Blicken wir zurück auf die Jahre, als die Cnopf das Schlösschen besaßen.  Das stimmungsvolle winterliche Foto ist leider undatiert. Es stammt wohl aus den 1920er oder 1930er Jahren.

 

Seit den 1970er Jahren ist das Schlösschen im Besitz der Familie Riedhammer, die einen der schönsten Nürnberger Herrensitze mustergültig erhält.

 

Cnopf'sches Schloss, ca. 1930 

 

Die Familie Cnopf heute

In der Generation meiner Urgroßmutter Elise Cnopf waren die Cnopf eine große Familie, ebenso in den nächsten beiden Generationen.
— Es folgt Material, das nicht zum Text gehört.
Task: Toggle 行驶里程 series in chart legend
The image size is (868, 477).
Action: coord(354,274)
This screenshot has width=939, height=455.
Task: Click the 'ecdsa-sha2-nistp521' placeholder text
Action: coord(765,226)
Doch viele Namensträger blieben unverheiratet oder ihre Ehen waren kinderlos. Heute noch lebende „Cnopf“ sind mir nicht bekannt. Meine Urgroßeltern Friedrich Beckh (1827-1898) und Elise Cnopf (1828-1914) hatten 3 Kinder, 10 Enkel, 16 Urenkel. In ihren rund 50 Urur…enkeln lebt die Familie Cnopf weiter.